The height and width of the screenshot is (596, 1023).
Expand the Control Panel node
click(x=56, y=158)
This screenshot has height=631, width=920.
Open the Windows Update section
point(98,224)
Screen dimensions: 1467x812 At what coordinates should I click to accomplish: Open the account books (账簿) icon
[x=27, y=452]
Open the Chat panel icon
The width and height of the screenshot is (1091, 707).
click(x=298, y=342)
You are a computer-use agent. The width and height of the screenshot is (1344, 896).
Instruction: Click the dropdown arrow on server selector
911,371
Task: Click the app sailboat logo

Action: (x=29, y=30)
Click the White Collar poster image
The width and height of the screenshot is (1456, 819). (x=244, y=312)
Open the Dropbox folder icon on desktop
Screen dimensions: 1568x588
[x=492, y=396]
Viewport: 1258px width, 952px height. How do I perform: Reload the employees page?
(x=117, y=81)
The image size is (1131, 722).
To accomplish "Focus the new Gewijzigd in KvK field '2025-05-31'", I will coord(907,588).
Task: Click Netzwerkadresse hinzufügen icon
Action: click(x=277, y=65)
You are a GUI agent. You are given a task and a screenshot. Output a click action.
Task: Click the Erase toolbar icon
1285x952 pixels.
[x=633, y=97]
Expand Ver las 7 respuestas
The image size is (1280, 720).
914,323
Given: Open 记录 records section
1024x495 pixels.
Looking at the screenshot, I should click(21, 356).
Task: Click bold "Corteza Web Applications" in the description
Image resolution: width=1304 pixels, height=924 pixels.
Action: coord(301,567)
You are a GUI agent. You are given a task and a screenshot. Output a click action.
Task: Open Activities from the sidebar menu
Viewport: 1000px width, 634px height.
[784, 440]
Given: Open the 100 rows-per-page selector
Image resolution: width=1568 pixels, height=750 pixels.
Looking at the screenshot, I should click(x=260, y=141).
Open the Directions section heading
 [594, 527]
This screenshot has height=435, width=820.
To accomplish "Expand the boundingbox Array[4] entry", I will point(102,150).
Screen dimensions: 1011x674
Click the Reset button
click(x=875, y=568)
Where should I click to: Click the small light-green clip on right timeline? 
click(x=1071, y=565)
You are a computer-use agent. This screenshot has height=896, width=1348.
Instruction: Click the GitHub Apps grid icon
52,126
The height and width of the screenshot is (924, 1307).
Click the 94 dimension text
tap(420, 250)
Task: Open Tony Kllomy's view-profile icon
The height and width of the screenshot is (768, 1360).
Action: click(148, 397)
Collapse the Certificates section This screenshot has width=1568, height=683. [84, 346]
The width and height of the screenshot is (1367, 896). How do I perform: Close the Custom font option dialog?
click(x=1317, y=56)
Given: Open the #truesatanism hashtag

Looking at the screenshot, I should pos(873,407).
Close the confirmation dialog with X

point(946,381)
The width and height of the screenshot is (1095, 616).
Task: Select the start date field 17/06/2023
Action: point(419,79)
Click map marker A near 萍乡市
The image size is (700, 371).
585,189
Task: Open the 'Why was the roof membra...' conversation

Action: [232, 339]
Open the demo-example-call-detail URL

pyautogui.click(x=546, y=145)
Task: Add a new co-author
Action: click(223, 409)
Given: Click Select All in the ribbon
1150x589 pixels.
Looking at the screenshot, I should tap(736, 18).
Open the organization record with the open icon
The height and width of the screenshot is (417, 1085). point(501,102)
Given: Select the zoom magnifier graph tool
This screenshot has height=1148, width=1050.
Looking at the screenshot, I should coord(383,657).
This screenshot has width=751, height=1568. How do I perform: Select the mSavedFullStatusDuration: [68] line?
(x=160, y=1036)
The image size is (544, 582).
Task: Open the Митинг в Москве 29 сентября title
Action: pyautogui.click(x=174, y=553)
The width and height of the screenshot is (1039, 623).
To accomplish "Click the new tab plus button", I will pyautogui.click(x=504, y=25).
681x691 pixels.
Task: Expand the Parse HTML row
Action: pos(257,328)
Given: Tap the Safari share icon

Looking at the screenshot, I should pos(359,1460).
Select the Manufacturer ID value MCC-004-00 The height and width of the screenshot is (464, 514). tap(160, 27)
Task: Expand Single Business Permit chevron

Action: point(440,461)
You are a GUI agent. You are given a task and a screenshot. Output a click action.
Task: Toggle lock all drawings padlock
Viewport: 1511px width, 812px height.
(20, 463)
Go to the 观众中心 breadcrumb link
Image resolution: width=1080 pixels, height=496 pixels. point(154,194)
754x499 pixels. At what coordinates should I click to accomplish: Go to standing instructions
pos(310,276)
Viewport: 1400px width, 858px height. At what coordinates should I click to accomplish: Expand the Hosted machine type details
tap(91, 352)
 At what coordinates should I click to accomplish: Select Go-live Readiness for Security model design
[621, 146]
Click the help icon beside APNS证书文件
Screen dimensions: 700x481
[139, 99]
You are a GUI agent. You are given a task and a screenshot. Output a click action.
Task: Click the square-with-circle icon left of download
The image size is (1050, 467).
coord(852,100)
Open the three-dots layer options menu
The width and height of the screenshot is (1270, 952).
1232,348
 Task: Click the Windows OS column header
+===+
* [EXERCISE DIRECTIONS] Reproduce every one of the rows above, putting "interface agent" in place of "GUI agent" wherever it occurs and keeping everything else the same.

* [RESPONSE TO THIS EXERCISE]
The height and width of the screenshot is (596, 1023).
Expand the Control Panel node
click(x=56, y=158)
This screenshot has height=631, width=920.
Open the Windows Update section
point(98,224)
Screen dimensions: 1467x812 At what coordinates should I click to accomplish: Open the account books (账簿) icon
[x=27, y=452]
Open the Chat panel icon
The width and height of the screenshot is (1091, 707).
click(x=298, y=342)
You are a computer-use agent. The width and height of the screenshot is (1344, 896).
Instruction: Click the dropdown arrow on server selector
911,371
Task: Click the app sailboat logo

Action: (x=29, y=30)
Click the White Collar poster image
The width and height of the screenshot is (1456, 819). (x=244, y=312)
Open the Dropbox folder icon on desktop
Screen dimensions: 1568x588
[x=492, y=396]
Viewport: 1258px width, 952px height. How do I perform: Reload the employees page?
(x=117, y=81)
The image size is (1131, 722).
To accomplish "Focus the new Gewijzigd in KvK field '2025-05-31'", I will coord(907,588).
Task: Click Netzwerkadresse hinzufügen icon
Action: click(x=277, y=65)
You are a interface agent. You are given a task and a screenshot. Output a click action.
Task: Click the Erase toolbar icon
1285x952 pixels.
[x=633, y=97]
Expand Ver las 7 respuestas
The image size is (1280, 720).
914,323
Given: Open 记录 records section
1024x495 pixels.
Looking at the screenshot, I should click(21, 356).
Task: Click bold "Corteza Web Applications" in the description
Image resolution: width=1304 pixels, height=924 pixels.
Action: coord(301,567)
You are a interface agent. You are given a task and a screenshot. Output a click action.
Task: Open Activities from the sidebar menu
Viewport: 1000px width, 634px height.
[784, 440]
Given: Open the 100 rows-per-page selector
Image resolution: width=1568 pixels, height=750 pixels.
Looking at the screenshot, I should click(x=260, y=141).
Open the Directions section heading
 [594, 527]
This screenshot has height=435, width=820.
To accomplish "Expand the boundingbox Array[4] entry", I will point(102,150).
Screen dimensions: 1011x674
Click the Reset button
click(x=875, y=568)
Where should I click to: Click the small light-green clip on right timeline? 
click(x=1071, y=565)
You are a computer-use agent. This screenshot has height=896, width=1348.
Instruction: Click the GitHub Apps grid icon
52,126
The height and width of the screenshot is (924, 1307).
Click the 94 dimension text
tap(420, 250)
Task: Open Tony Kllomy's view-profile icon
The height and width of the screenshot is (768, 1360).
Action: click(148, 397)
Collapse the Certificates section This screenshot has width=1568, height=683. [84, 346]
The width and height of the screenshot is (1367, 896). How do I perform: Close the Custom font option dialog?
click(x=1317, y=56)
Given: Open the #truesatanism hashtag

Looking at the screenshot, I should pos(873,407).
Close the confirmation dialog with X

point(946,381)
The width and height of the screenshot is (1095, 616).
Task: Select the start date field 17/06/2023
Action: point(419,79)
Click map marker A near 萍乡市
The image size is (700, 371).
585,189
Task: Open the 'Why was the roof membra...' conversation

Action: [232, 339]
Open the demo-example-call-detail URL

pyautogui.click(x=546, y=145)
Task: Add a new co-author
Action: click(223, 409)
Given: Click Select All in the ribbon
1150x589 pixels.
Looking at the screenshot, I should tap(736, 18).
Open the organization record with the open icon
The height and width of the screenshot is (417, 1085). point(501,102)
Given: Select the zoom magnifier graph tool
This screenshot has height=1148, width=1050.
Looking at the screenshot, I should coord(383,657).
This screenshot has width=751, height=1568. How do I perform: Select the mSavedFullStatusDuration: [68] line?
(x=160, y=1036)
The image size is (544, 582).
Task: Open the Митинг в Москве 29 сентября title
Action: pyautogui.click(x=174, y=553)
The width and height of the screenshot is (1039, 623).
To accomplish "Click the new tab plus button", I will pyautogui.click(x=504, y=25).
681x691 pixels.
Task: Expand the Parse HTML row
Action: pos(257,328)
Given: Tap the Safari share icon

Looking at the screenshot, I should pos(359,1460).
Select the Manufacturer ID value MCC-004-00 The height and width of the screenshot is (464, 514). tap(160, 27)
Task: Expand Single Business Permit chevron

Action: point(440,461)
You are a interface agent. You are given a task and a screenshot. Output a click action.
Task: Toggle lock all drawings padlock
Viewport: 1511px width, 812px height.
(20, 463)
Go to the 观众中心 breadcrumb link
Image resolution: width=1080 pixels, height=496 pixels. point(154,194)
754x499 pixels. At what coordinates should I click to accomplish: Go to standing instructions
pos(310,276)
Viewport: 1400px width, 858px height. At what coordinates should I click to accomplish: Expand the Hosted machine type details
tap(91, 352)
 At what coordinates should I click to accomplish: Select Go-live Readiness for Security model design
[621, 146]
Click the help icon beside APNS证书文件
Screen dimensions: 700x481
[139, 99]
You are a interface agent. You are given a task and a screenshot. Output a click action.
Task: Click the square-with-circle icon left of download
The image size is (1050, 467).
coord(852,100)
Open the three-dots layer options menu
The width and height of the screenshot is (1270, 952).
1232,348
 Task: Click the Windows OS column header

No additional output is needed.